TEXTAUSZUG -
Ich bin gespannt was da am Ende dann für eine Antwort rauskommt. 

Um den Sachverhalt zu verstehen, muss man sich erstmal einen kleinen Überblick verschaffen. 

Sowohl bei der Planung, als auch bei der Durchführung und am wichtigsten bei der Berichterstattung über Angelveranstaltungen im Rahmen von Ferienprogrammen, "Schnupperfischen" usw. muss man in Bayern sehr gut aufpassen um sich nicht angreifbar zu machen.  

In Bayern gibt es neben dem Fischereigesetz und der Ausführungsverordnung auch noch sogenannte Verwaltungsvorschriften zum Vollzug fischereirechtlicher Bestimmungen ( http://www.gesetze-bayern.de/Content/Document/BayVwV97457/true?AspxAutoDetectCookieSupport=1 ) dort wird sich auch zum "Heranführen von Kindern und Jugendlichen an die Fischerei" geäußert. 

Wenn es Kinder unter 10 Jahren sind, dann können die in Bayern mit einer Angel des Aufsichtführenden Angeln. D.h. man braucht pro 2 Kinder (unter 10) immer einen Erwachsenen mit Fischreischein.

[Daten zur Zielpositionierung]
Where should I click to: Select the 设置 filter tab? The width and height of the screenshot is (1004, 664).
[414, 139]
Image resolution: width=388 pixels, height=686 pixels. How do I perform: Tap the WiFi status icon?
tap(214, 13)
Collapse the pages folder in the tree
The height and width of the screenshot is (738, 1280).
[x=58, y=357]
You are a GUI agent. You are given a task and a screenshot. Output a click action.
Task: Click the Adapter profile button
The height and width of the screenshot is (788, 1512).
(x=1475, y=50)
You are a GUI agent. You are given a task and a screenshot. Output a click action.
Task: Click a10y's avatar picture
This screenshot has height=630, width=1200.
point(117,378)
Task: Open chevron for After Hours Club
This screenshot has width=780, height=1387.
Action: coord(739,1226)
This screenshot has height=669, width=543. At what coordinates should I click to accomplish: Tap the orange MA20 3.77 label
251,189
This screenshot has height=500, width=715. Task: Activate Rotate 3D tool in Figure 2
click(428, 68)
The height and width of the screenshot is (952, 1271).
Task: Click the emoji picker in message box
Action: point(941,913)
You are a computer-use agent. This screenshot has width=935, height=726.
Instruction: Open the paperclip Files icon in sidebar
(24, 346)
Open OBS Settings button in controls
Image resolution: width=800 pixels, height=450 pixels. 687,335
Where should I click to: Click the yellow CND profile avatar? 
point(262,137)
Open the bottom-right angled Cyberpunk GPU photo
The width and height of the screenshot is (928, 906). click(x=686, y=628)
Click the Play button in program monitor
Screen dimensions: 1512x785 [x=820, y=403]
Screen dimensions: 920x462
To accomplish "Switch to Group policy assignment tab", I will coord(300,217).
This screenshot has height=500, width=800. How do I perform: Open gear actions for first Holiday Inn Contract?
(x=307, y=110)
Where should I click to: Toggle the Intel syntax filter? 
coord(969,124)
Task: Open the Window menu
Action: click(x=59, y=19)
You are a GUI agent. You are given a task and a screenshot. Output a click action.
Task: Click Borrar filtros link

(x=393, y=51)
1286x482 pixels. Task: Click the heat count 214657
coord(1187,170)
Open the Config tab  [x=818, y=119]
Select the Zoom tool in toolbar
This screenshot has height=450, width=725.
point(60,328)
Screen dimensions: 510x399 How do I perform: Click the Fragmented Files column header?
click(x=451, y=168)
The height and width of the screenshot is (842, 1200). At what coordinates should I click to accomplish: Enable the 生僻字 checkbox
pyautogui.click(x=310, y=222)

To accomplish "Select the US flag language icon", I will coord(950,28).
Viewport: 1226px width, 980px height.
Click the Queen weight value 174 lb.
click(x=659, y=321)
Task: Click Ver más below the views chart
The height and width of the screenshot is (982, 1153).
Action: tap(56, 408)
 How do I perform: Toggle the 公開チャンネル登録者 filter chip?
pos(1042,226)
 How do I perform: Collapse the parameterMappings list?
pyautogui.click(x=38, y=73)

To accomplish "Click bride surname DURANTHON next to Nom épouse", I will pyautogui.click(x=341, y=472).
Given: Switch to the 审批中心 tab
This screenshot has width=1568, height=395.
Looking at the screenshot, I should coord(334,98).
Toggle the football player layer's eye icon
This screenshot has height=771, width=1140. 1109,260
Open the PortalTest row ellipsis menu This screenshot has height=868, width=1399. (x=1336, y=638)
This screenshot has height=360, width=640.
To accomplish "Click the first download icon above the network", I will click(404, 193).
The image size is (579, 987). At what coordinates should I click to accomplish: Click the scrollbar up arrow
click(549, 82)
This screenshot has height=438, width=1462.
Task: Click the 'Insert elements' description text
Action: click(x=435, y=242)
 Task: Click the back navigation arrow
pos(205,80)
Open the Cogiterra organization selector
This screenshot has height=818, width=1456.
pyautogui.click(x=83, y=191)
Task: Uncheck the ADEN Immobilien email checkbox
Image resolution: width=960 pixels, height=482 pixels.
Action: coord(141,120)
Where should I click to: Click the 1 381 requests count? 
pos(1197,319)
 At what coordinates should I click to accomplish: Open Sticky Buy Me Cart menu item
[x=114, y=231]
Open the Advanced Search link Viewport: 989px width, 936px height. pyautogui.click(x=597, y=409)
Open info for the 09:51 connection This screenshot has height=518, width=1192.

ZU BEARBEITEN -
A. Beantworte anhand des Textauszugs:
(i) Welcher Bereich bei Angelveranstaltungen gilt dort als der wichtigste, um sich nicht angreifbar zu machen?
(ii) Welche Regelungen gibt es in Bayern zusätzlich zum Fischereigesetz und zur Ausführungsverordnung?
(iii) Für wie viele Kinder unter 10 Jahren ist jeweils ein Erwachsener erforderlich?
B. Gib die Zeilen der Datensätze vom Anfang bis einschließlich der Zeile mit „Action: coord(739,1226)“ unverändert wieder.

ANTWORTEN -
A.
(i) Die Berichterstattung über die Angelveranstaltungen.
(ii) Die Verwaltungsvorschriften zum Vollzug fischereirechtlicher Bestimmungen.
(iii) Für je zwei Kinder.

B.
Where should I click to: Select the 设置 filter tab? The width and height of the screenshot is (1004, 664).
[414, 139]
Image resolution: width=388 pixels, height=686 pixels. How do I perform: Tap the WiFi status icon?
tap(214, 13)
Collapse the pages folder in the tree
The height and width of the screenshot is (738, 1280).
[x=58, y=357]
You are a GUI agent. You are given a task and a screenshot. Output a click action.
Task: Click the Adapter profile button
The height and width of the screenshot is (788, 1512).
(x=1475, y=50)
You are a GUI agent. You are given a task and a screenshot. Output a click action.
Task: Click a10y's avatar picture
This screenshot has height=630, width=1200.
point(117,378)
Task: Open chevron for After Hours Club
This screenshot has width=780, height=1387.
Action: coord(739,1226)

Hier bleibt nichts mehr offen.